Não haverá mais rádio

Descobri que as gerações atuais não ouvem rádio. Preferem as músicas distribuídas por aplicativos de streaming. Não há interferência de locutores pateticamente alegres nem propagandas comerciais repetitivas. A gurizada gosta é de editar suas próprias playlists e não de se submeter às preferências de programadores ou deejays das emissoras. A faixa etária dos ouvintes de rádio está igual ao principal grupo de risco do início da pandemia.

O fim do rádio já foi profetizado a cada nova tecnologia surgida, pelos arautos de todos os fins.Dizem tratar-se dos últimos suspiros da genial invenção do padre Landell de Moura- ou de Marconi, como querem os gringos de outras querências. Nem a televisão transmitida por VHF (aquela dos chuviscos e da sintonia fina) seria o algoz do rádio, como a transmissão digital não o foi.
Mas, agora, preteou o olho da gateada.

Mesmo os ouvintes de notícias e esportes estão migrando para os podcasts, áudios fatiados das programações de rádio ou gravados especialmente para veiculação por streaming. Os estúdios das emissoras de rádio estão cheios de câmeras de alta resolução, transformando programas radiofônicos em televisivos, pela internet. Os comunicadores já não podem tirar tatu do nariz.

* Como fazer
Transcreva do texto sobre o rádio tudo o que vai desde "Descobri que as" até "olho da gateada.", sem mudar uma só palavra. As entradas não têm nenhuma relação com o texto sobre o rádio.

* Material de estudo
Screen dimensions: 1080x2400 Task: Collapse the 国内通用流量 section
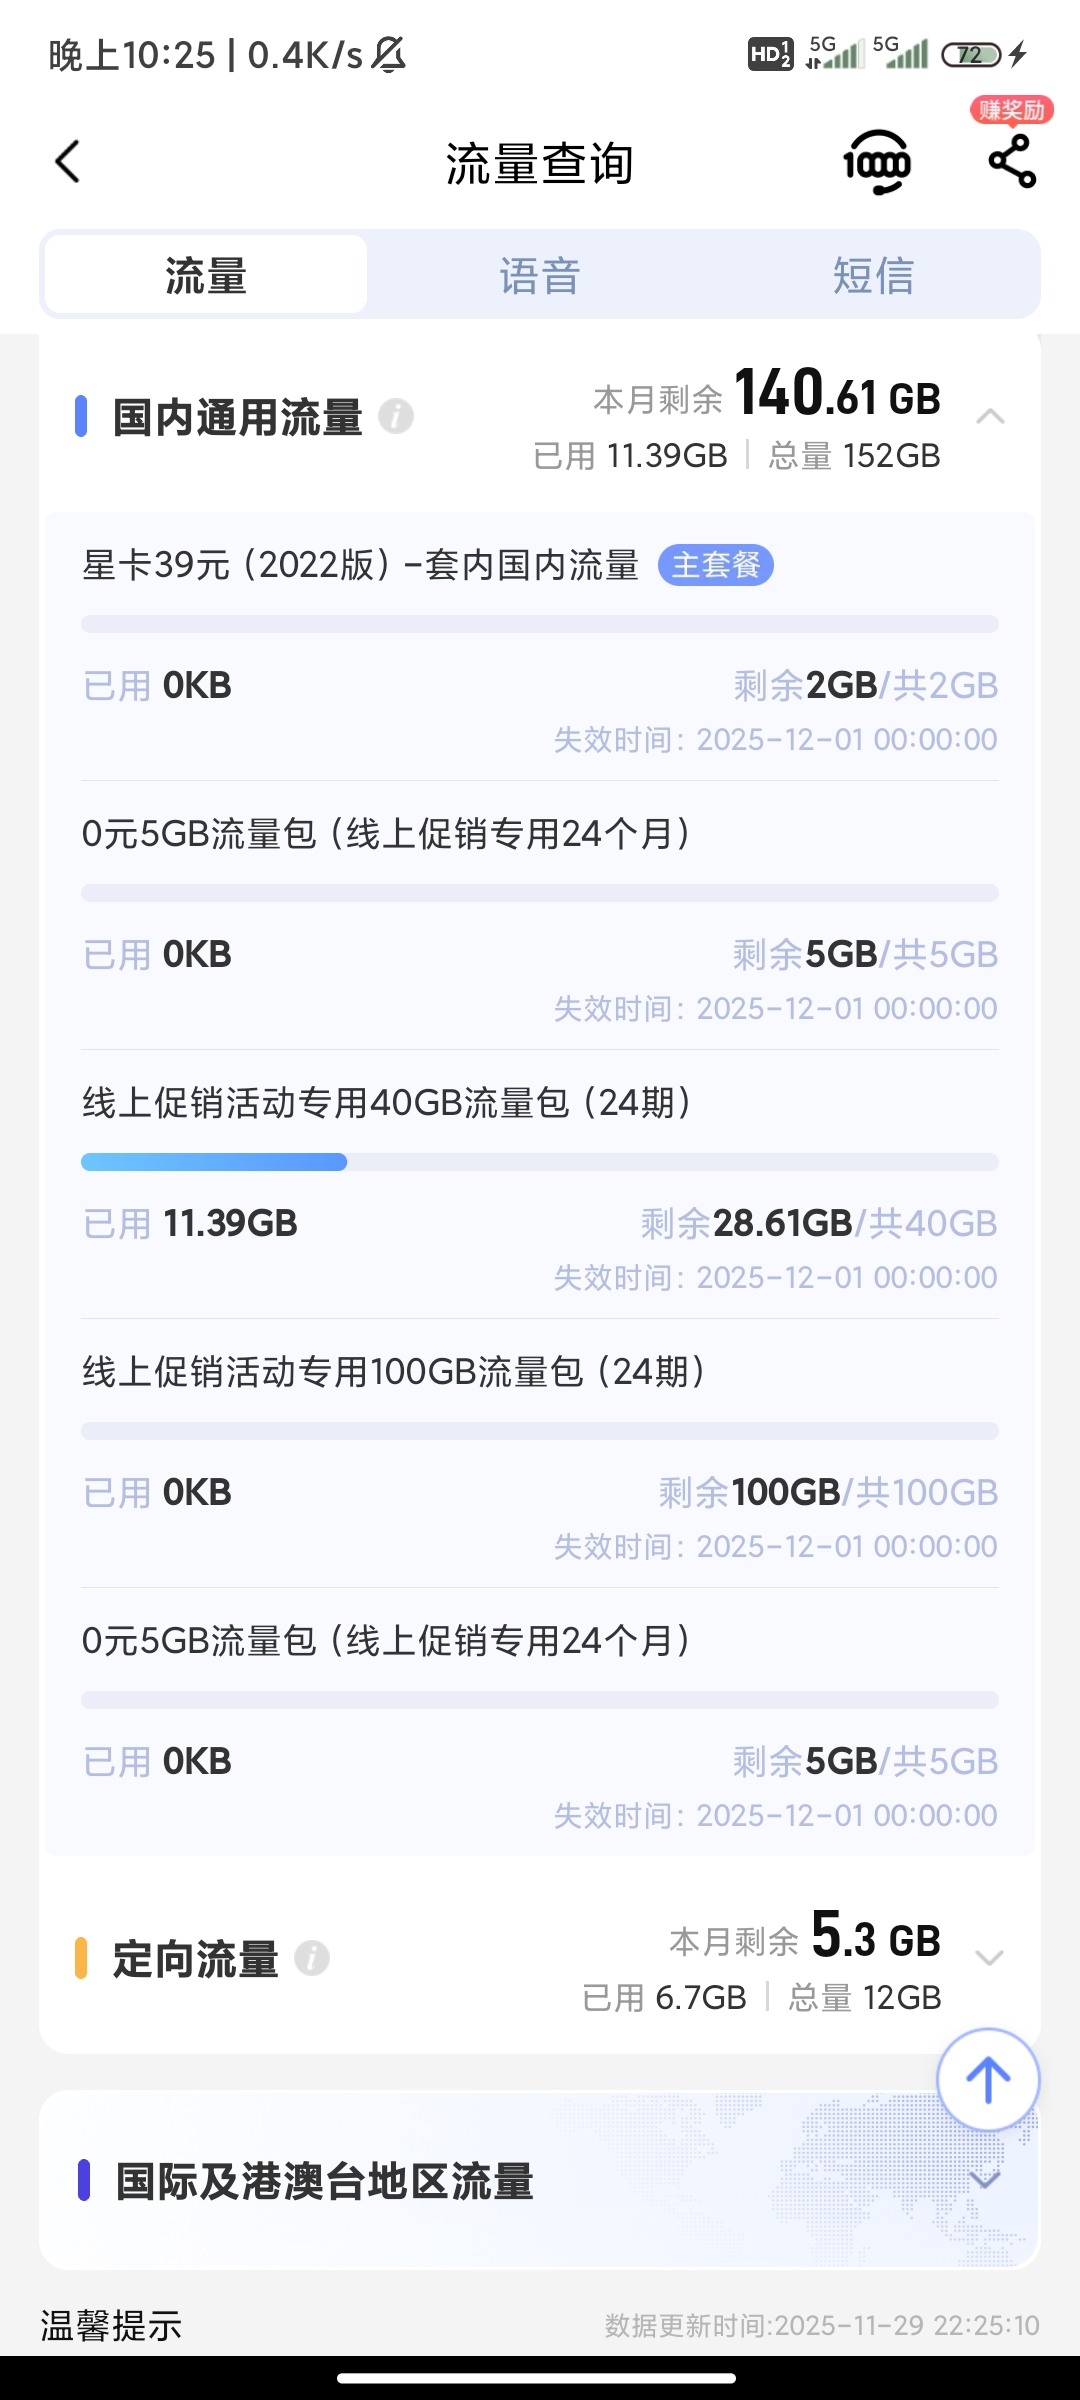pyautogui.click(x=989, y=416)
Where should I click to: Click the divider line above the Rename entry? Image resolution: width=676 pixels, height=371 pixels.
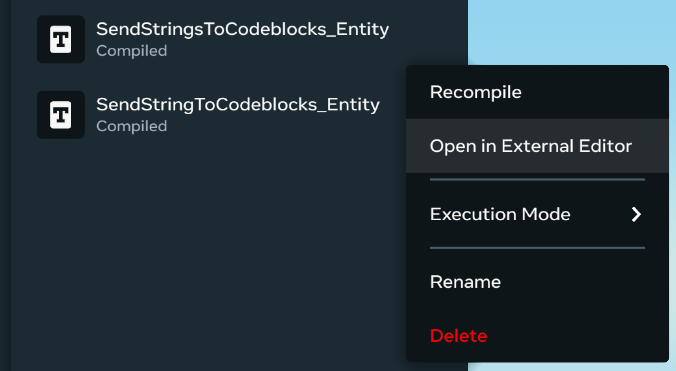pyautogui.click(x=537, y=248)
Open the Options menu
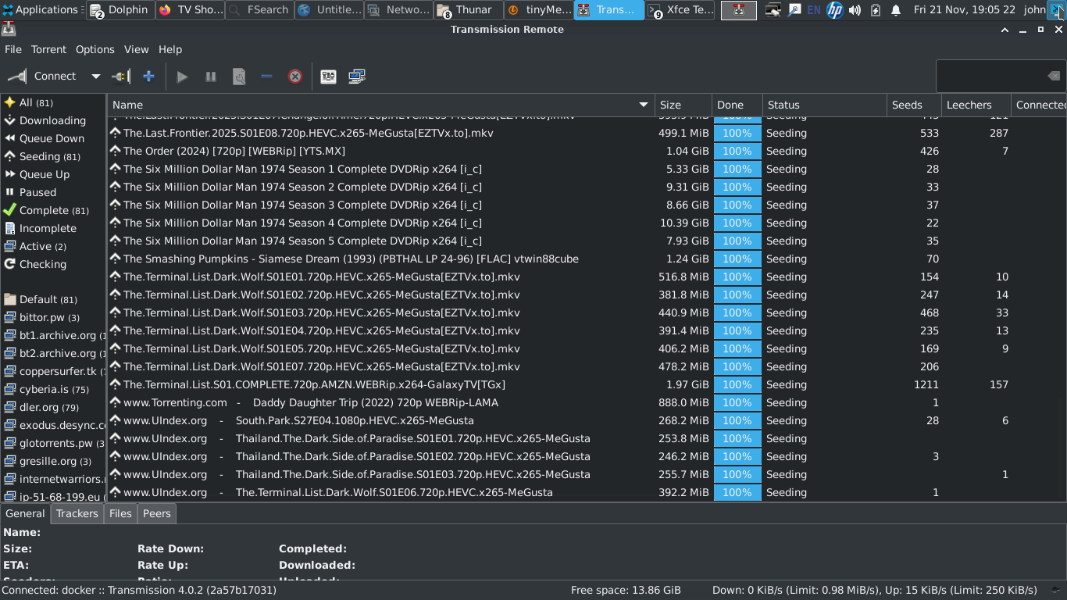 click(x=94, y=48)
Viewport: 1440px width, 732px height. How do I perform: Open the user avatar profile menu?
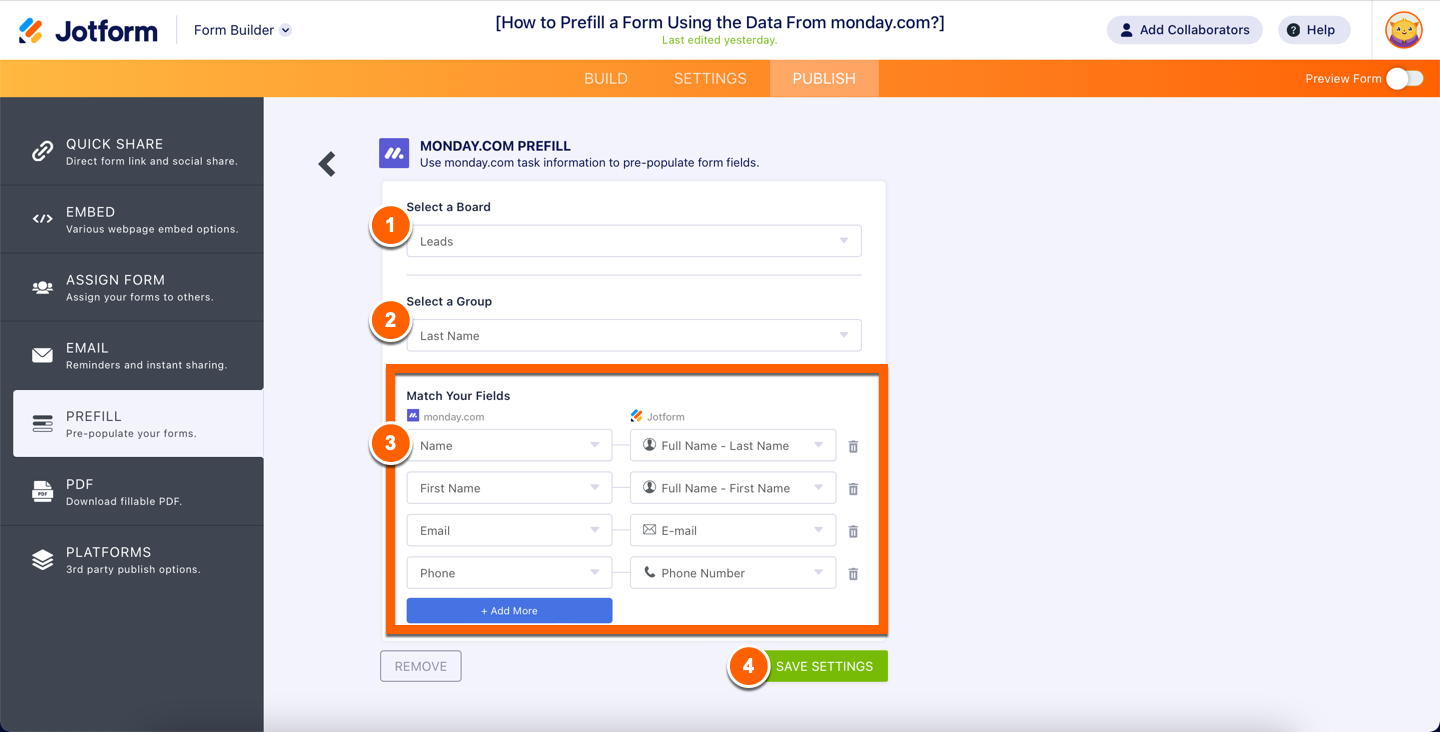point(1403,30)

* Resposta abaixo
Descobri que as gerações atuais não ouvem rádio. Preferem as músicas distribuídas por aplicativos de streaming. Não há interferência de locutores pateticamente alegres nem propagandas comerciais repetitivas. A gurizada gosta é de editar suas próprias playlists e não de se submeter às preferências de programadores ou deejays das emissoras. A faixa etária dos ouvintes de rádio está igual ao principal grupo de risco do início da pandemia.

O fim do rádio já foi profetizado a cada nova tecnologia surgida, pelos arautos de todos os fins.Dizem tratar-se dos últimos suspiros da genial invenção do padre Landell de Moura- ou de Marconi, como querem os gringos de outras querências. Nem a televisão transmitida por VHF (aquela dos chuviscos e da sintonia fina) seria o algoz do rádio, como a transmissão digital não o foi.
Mas, agora, preteou o olho da gateada.